Making the Impossible Possible and Simple: Approval after Denials & RFEs (part II)
Making the Impossible Possible and Simple: Approval after Denials & RFEs (part II)
Victoria Chen, J.D., Esq.
CASE TWO – SAP MANAGEMENT & CONSULTING (EB-1A & EB-2 NIW)
Similar to case one, case two also concerned a foreign professional who decided to retain the services of Chen Immigration Law Associates following his receipt of RFEs for both his EB-1 and EB-2 cases and understandable dissatisfaction with the original attorney on record. Additionally, since this client was also from India, and intended to travel internationally and nationally within the United States due to business necessities, it was likewise vital that he receive a first-preference visa approval (EB-1), rather than a national interest waiver under the second-preference category (EB-2). However, in contrast to case one, this case deals with a SAP business professional in the field of supplier relations management and business process consulting. And while the client did not receive multiple denials prior to filing with us, he was under several constraints considering the international nature of his business endeavors and temporal employer relations at the time of filing. Therefore, despite the unavailability of EB-2 National Interest Waiver (NIW) visas for foreign nationals from India, we decided it would be in the best interest of the client to respond to both of the RFEs on record with the USCIS.
After performing a comprehensive review of the client’s qualifications, the original petition cover letters, and the RFE letters received, it became evident that client’s qualifications and overall case were grossly understated and inappropriately emphasized under both self-petitioning categories. To our dismay, we discovered that the client was the one responsible for compiling an “extended resume” and exhaustive summaries (over 60 pages in length) of his qualifications and pertinent contributions to the field, which was eventually and actually submitted to the USCIS along with a condensed version of such in the form of a petition “cover letter” compiled by the original attorney on file. In this manner, the bulk of the work was left to the client, charging him with the duty to investigate and describe those qualifications and contributions which he felt conducive to Green Card petition approval. With no offense or degradation to the knowledge or intelligence of our client or any others charged with similar duties throughout their applicative involvement in the Green Card process, it is easy to see where this case, along with others similar in nature, can quickly begin take inefficient and unproductive pathways in case preparation procedures.
Therein, similar to the expertise of our client (business process consulting), we sought to remedy and redefine the internal processes by which the case could become profitable and successful, resulting in a transformed and substantially bolstered end product. Leaving the client to focus on his professional endeavors, we were able to reinvestigate the client’s qualifications, clarify the client’s specific field of endeavor, present the highlights of his background and achievements, and claim several regulatory criterion with evidence that had not been noted in the RFE and/or cover letter submitted by the original attorney. For example, the RFE letter did not even acknowledge the petitioner’s Senior-level membership in IEEE, nor did it acknowledge the qualification or significance of a specific and important contribution the petitioner made through the review of an industry manual.
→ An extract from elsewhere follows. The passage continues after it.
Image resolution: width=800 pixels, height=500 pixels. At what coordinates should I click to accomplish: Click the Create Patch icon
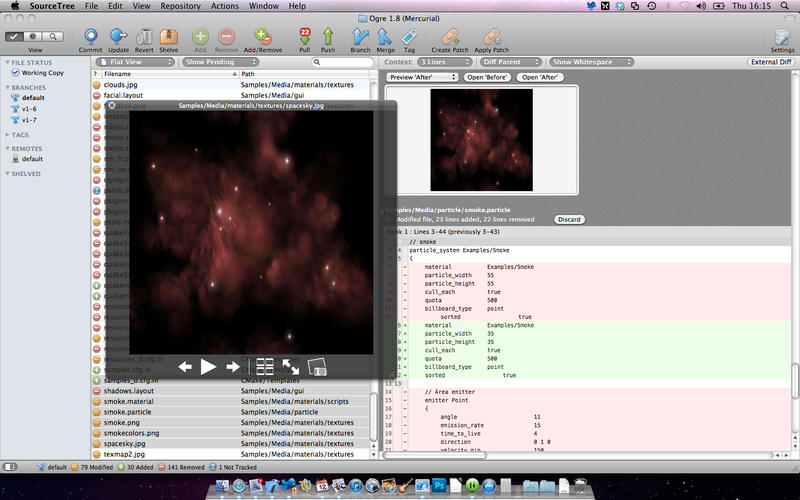coord(450,37)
Accompanying these enriched elucidations with the acquisition of letters from new independent expert witnesses, we provided the USCIS with substantiating evidence to demonstrate the immense influence of the client’s business achievements throughout his specialized practice both internationally and nationally. Although the client had notable witness letters on file, our strategic selection of new references to provide improved testimonials and explanations of the client’s contributions in an overarching international context dramatically outweighed those previously submitted to the USCIS by way of focusing on the most important qualifications and realigning these emphases with the client-tailored strategy for case approval.
Herewith, the USCIS does not accept the ‘excuse’ of intimately-held knowledge of contributions for business professionals, but rather extends the reasonable admission that intellectual property (IP) considerations are a common practice in business-based self-petitioner proceedings. Therefore, by highlighting and detailing the contributions of the petitioner to the best of our ability, rather than merely hiding behind the shield of IP law in business, we successfully advised the USCIS to approve the petition via providing pertinent and underscored descriptions surrounding the highlights of the petitioner’s qualifications and contributions in the field to international corporate entities without overstepping the bounds of professional courtesy and closely-held trade secrets. Respecting our redefined and unambiguous presentation of the facts and details of the case, the USCIS approved the client’s petition under both categories after just two months of receiving our response to the RFEs.
Relying on our inundated principles of advisory-based petition consul, adherence to the accurate portrayal of factual and statutory comparisons, and dedication to in-depth surveyances of clientele qualifications, we at Chen Immigration Law Associates seek to provide unwavering guidance and support in Green Card proceedings, recognizing that service, above all, trumps authority. In attribution to the success of our principled-approach, and in provision of the ultimate reward of our work, the client in the aforementioned proceedings remarked,
“Today, Victoria, is the best day of my life. You have made my life, and I will forever be grateful for your services.”